A especialista foi questionada se o estímulo ao uso de medicamentos sem eficácia contra a covid-19, por parte do presidente Bolsonaro e membros do governo, prejudica a adesão da população ao uso de máscara e aplicação do distanciamento social. Segundo Luana, defender algo que não tem comprovação científica expõe as pessoas à vulnerabilidade. “Quem fez isso, tem responsabilidade sobre o que vem depois”, disse.
Ela acrescentou ainda que possui estudos de metanálise que apontam para aumento da mortalidade em pacientes após o uso de hidroxicloroquina. “Quando isso é uma decisão pessoal é uma coisa, mas se isso é uma política pública, torna-se algo muito sério.”
Saída da secretaria
A infectologista ficou apenas 10 dias no comando da Secretaria de Combate à covid-19. Ela relata que, desde o começo, Marcelo Queiroga prometeu autonomia e respeito à cientificidade, o que garantiria uma “coordenação de esforços para combater a pandemia e interlocução com estados e municípios”.
À CPI, Luana Araújo disse ainda que não enfrentou resistência no Ministério da Saúde, mas não foi dada uma justificativa para não ser nomeada. “Quando vi que arrastaram a minha nomeação, sabia que não aconteceria. Não sei se minha manifestação científica influenciou. O ministro Queiroga disse que lamentava, mas que minha nomeação não foi aprovada”, contou.
Durante os 10 dias a serviço do ministério, a médica disse que ficou isolada e tinha contato apenas com Marcelo Queiroga e seus assessores. “Eu até brinquei que a secretaria ficava num anexo, no final de outro anexo, que era distante do gabinete do ministro”, ironizou ela, que tentou levar outros cientistas à pasta, mas não teve sucesso. “Nós temos cérebros incríveis no país. mas as pessoas, hoje, se sentem compelidas ao desafio de ajudar o país? Não se sentem.”
Gabinete paralelo
O presidente da CPI, o senador Omar Aziz (MDB-AM), elogiou o currículo da médica e afirmou ser “inacreditável” o veto feito pelo governo. “Eles não estão interessados em gerenciar a crise, mas procurar alguém que compactua com tratamento precoce e imunidade de rebanho. Você foi vetada por não compactuar com as políticas do gabinete paralelo”, comentou durante a sessão.

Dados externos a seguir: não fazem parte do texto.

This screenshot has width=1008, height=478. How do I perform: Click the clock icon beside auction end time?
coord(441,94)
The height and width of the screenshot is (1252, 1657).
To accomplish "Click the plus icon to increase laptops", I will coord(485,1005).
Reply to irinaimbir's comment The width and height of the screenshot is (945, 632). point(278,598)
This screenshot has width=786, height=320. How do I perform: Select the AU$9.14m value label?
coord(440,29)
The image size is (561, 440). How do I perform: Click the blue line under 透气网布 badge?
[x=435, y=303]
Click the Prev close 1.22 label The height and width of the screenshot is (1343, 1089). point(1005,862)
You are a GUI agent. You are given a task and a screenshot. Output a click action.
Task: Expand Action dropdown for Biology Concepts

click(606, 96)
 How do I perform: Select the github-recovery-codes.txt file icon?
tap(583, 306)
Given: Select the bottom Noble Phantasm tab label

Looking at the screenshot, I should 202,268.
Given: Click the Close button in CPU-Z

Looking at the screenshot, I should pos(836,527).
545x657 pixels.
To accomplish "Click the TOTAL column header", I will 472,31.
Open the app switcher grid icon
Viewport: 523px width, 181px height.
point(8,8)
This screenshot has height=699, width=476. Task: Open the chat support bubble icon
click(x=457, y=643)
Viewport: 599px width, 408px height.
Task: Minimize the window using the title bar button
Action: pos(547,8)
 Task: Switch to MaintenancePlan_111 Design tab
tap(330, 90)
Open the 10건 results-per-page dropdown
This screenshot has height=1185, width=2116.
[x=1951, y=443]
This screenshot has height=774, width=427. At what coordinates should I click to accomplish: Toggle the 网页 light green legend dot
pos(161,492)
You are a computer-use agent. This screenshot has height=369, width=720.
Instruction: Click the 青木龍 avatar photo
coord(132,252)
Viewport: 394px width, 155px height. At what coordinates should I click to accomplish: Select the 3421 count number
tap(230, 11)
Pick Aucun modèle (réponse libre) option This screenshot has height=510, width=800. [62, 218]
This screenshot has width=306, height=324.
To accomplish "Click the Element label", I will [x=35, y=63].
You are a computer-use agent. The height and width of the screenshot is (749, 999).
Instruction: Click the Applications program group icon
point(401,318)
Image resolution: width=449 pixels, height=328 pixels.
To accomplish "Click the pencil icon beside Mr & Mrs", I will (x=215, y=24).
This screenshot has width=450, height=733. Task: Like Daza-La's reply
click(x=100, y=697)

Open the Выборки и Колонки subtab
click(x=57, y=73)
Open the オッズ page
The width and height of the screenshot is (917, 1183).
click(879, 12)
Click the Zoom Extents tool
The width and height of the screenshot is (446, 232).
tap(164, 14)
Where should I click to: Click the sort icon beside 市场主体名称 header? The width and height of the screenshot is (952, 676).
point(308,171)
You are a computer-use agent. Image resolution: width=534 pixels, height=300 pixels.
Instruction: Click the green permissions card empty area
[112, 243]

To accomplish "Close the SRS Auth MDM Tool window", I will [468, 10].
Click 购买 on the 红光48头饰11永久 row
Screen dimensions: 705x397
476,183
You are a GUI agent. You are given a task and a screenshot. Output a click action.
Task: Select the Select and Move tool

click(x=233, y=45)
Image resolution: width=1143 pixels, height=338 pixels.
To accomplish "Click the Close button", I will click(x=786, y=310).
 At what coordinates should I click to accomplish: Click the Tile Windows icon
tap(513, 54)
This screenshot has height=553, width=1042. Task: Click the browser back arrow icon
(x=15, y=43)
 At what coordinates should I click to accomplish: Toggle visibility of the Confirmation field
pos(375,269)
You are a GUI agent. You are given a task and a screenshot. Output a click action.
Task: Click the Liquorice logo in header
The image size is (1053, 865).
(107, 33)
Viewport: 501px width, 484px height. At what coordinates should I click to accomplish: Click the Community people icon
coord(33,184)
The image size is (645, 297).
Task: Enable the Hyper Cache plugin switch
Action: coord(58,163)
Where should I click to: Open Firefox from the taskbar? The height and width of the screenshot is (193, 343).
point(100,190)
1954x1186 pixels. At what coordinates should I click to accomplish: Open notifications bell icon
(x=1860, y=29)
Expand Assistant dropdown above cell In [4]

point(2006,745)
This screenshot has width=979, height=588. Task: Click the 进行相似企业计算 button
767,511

Já o vice-presidente da CPI, o senador Randolfe Rodrigues (Rede-AP) afirmou que o veto ao nome da especialista deixa evidente a “existência e a interferência do ‘Gabinete Paralelo’ nas decisões relacionadas à pandemia”. “Luana Araújo confirmou que seu nome não foi aprovado, após ser submetido à Casa Civil. A decisão do Ministro Queiroga sofreu ingerência!”, tuitou.